▶ THE TASK
Exactly as they appear below, repeat the lines from the one with "Given: Click the" through the one with "Task: Click the green VOX color square". Drop every picture.

(Data entries)
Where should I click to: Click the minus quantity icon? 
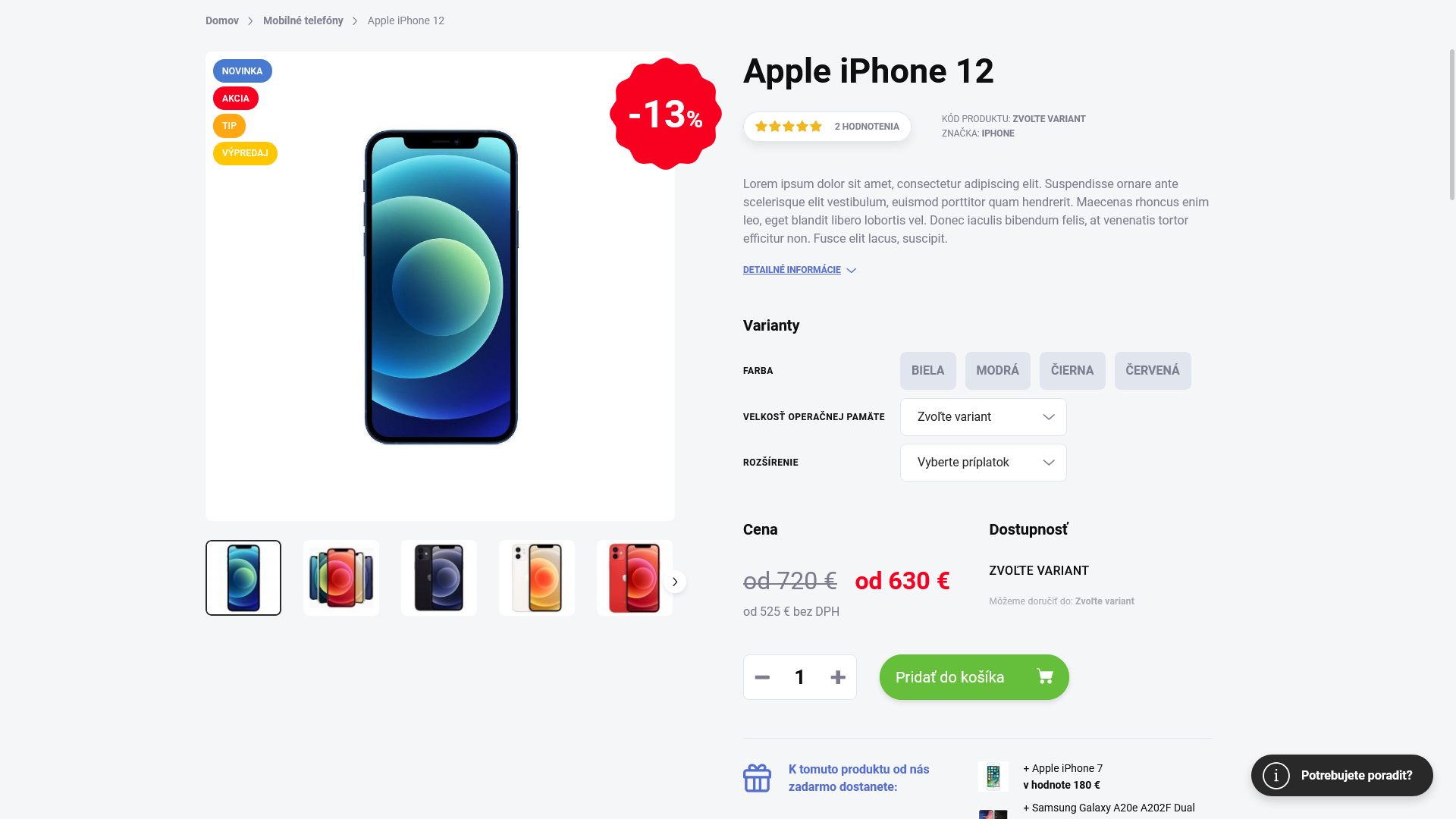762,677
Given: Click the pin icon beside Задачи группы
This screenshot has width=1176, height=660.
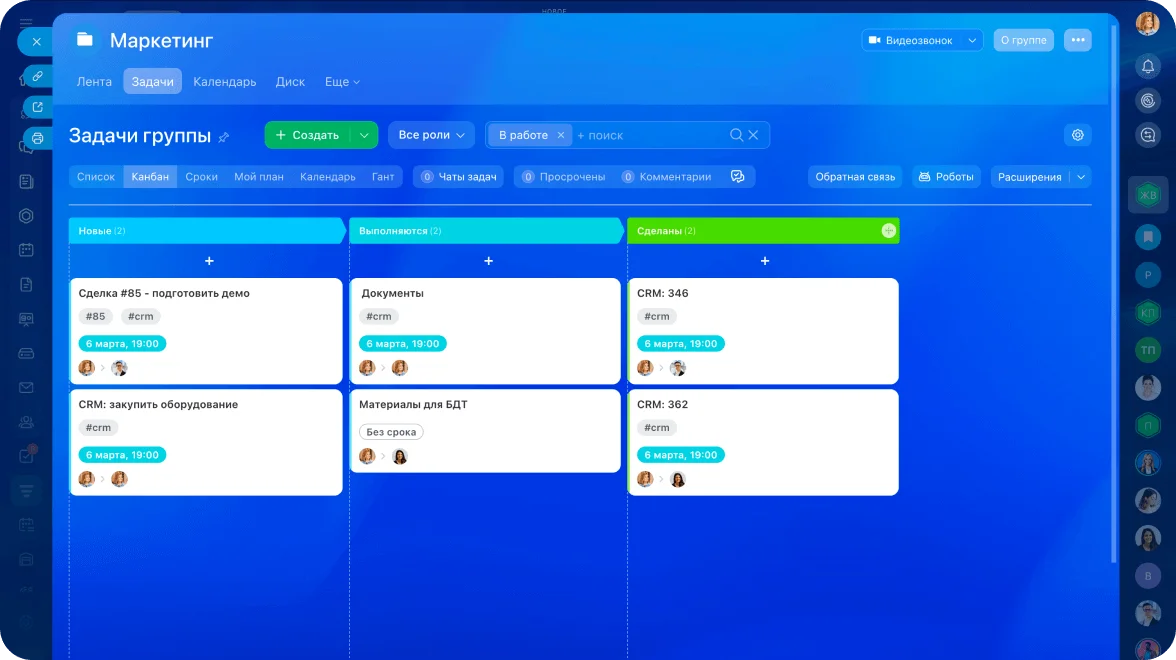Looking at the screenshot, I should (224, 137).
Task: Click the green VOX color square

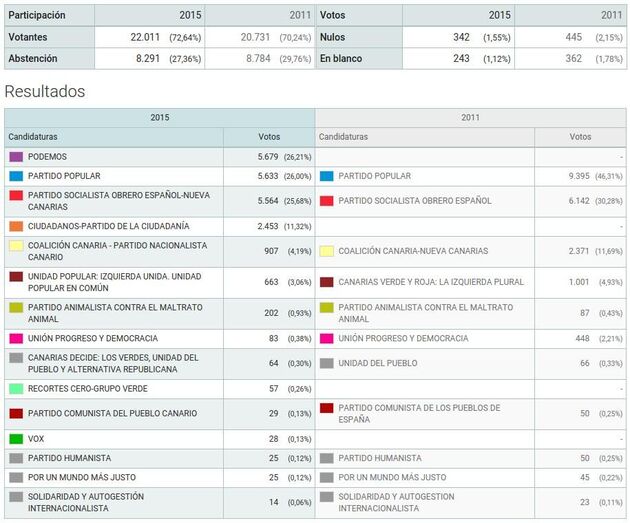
==
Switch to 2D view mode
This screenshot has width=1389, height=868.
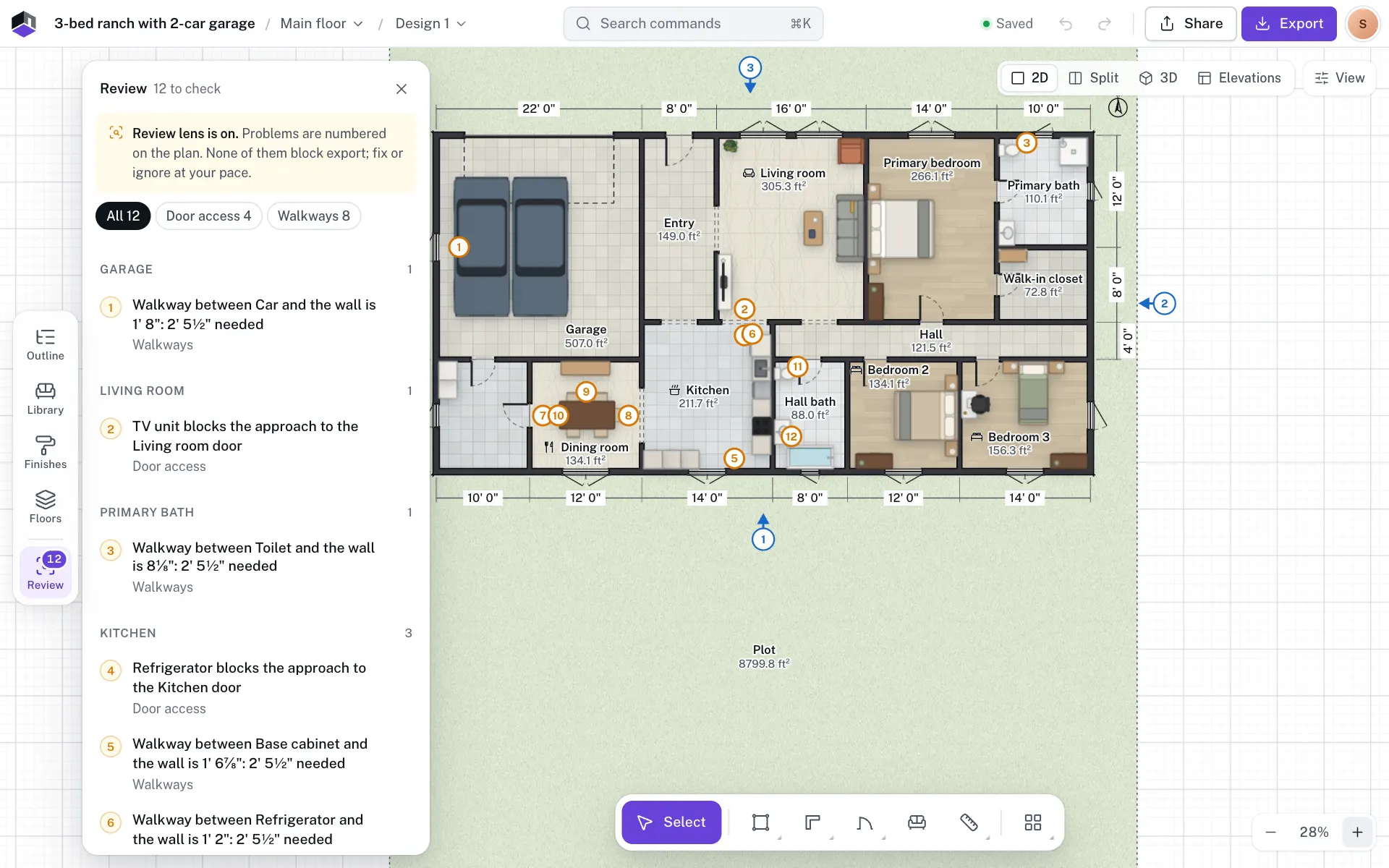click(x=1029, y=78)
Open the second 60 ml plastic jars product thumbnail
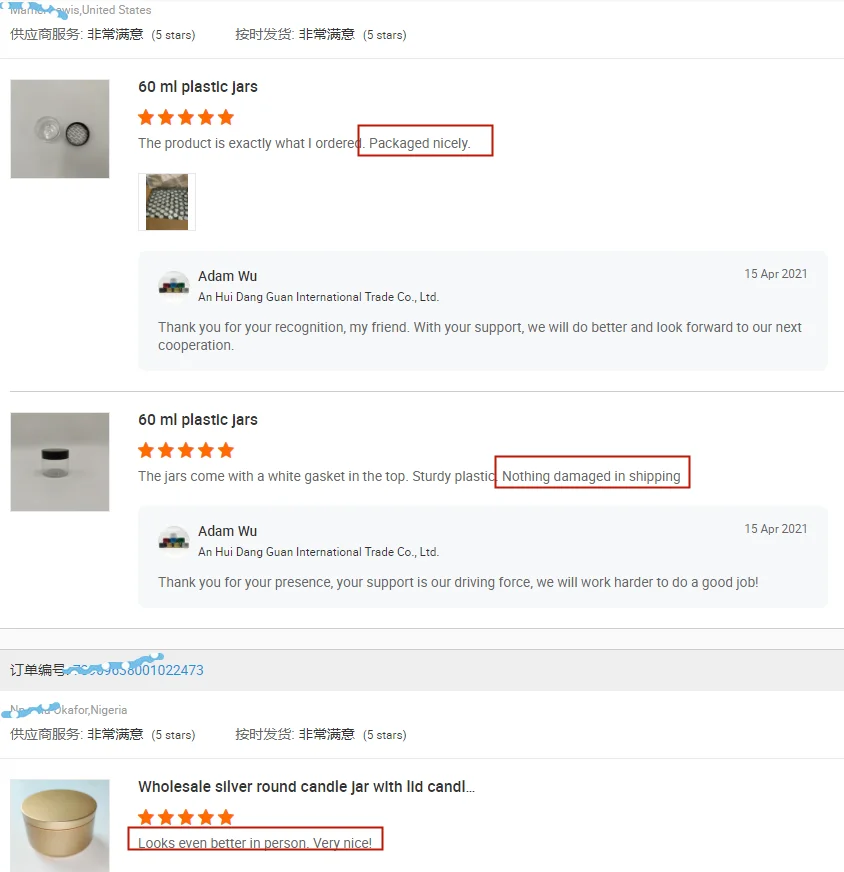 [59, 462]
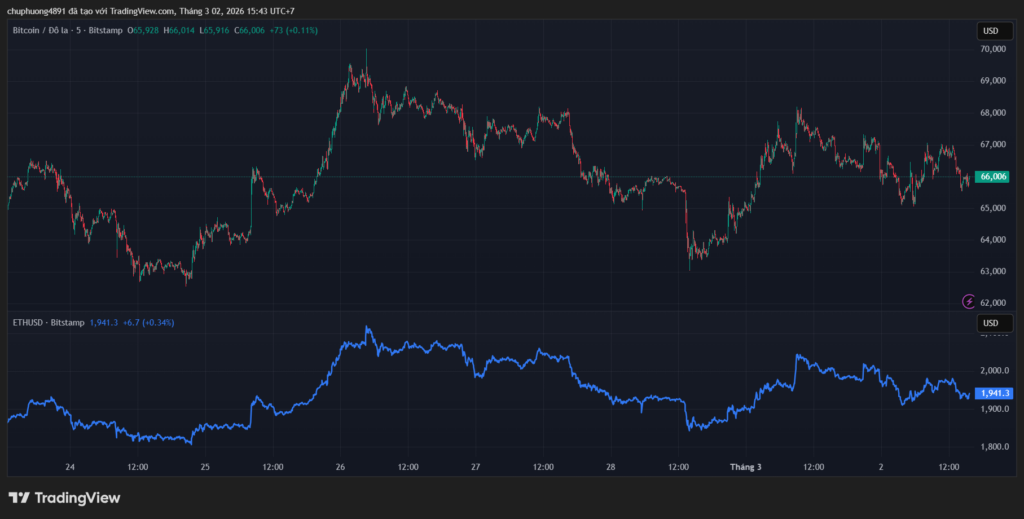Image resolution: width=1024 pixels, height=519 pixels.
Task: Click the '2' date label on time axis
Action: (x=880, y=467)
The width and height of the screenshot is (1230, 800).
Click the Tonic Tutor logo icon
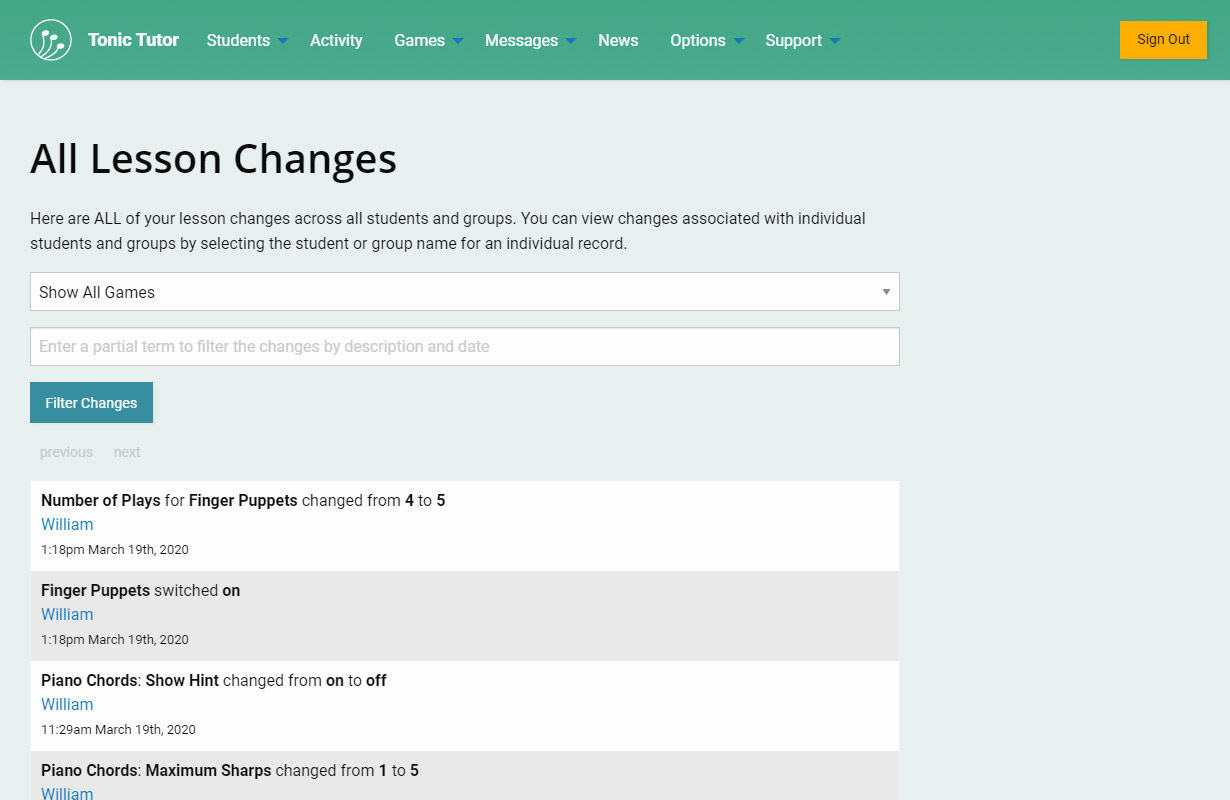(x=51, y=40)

▶ SOLUTION FOR THIS TASK
Given: Click the pin icon beside Задачи группы
This screenshot has width=1176, height=660.
Looking at the screenshot, I should (224, 137).
Task: Click the green VOX color square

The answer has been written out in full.